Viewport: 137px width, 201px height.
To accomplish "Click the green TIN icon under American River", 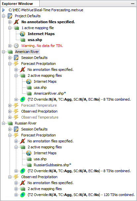I will (23, 99).
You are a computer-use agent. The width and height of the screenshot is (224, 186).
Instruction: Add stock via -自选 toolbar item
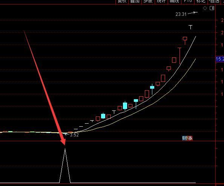coord(214,1)
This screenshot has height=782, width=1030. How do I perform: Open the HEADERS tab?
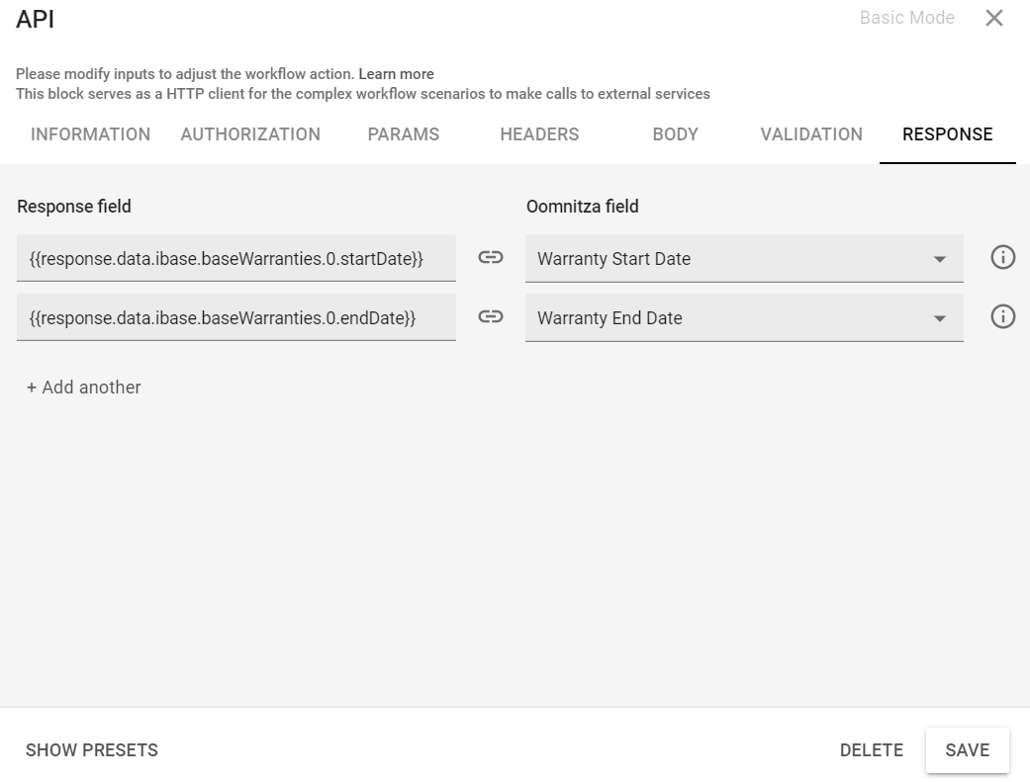538,134
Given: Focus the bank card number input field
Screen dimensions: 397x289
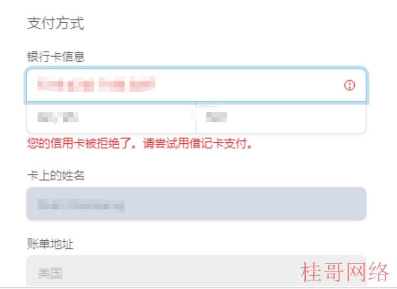Looking at the screenshot, I should (x=196, y=85).
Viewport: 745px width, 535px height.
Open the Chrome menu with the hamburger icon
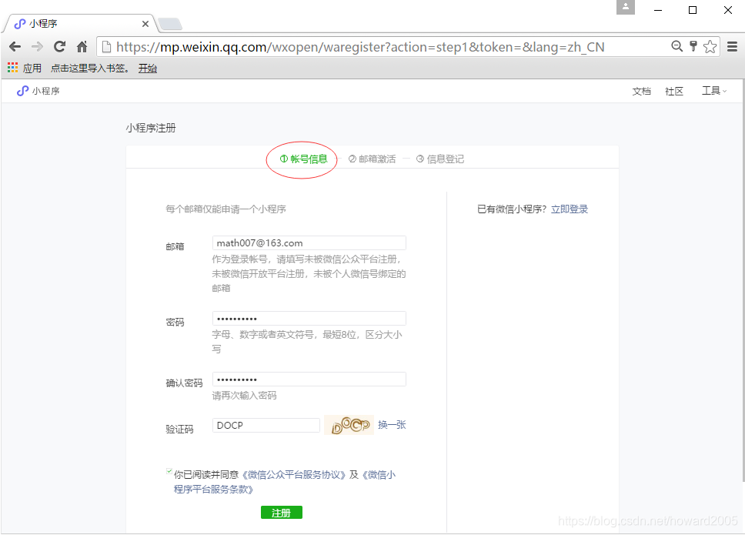(733, 46)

# [AIM OF THE EXERCISE]
Beginning with the line that contains "Viewport: 745px width, 535px height.", output every line down to the last line of the entries above exactly as written, apart from the pictures.

# [ANSWER TO THIS EXERCISE]
Viewport: 745px width, 535px height.
Open the Chrome menu with the hamburger icon
(733, 46)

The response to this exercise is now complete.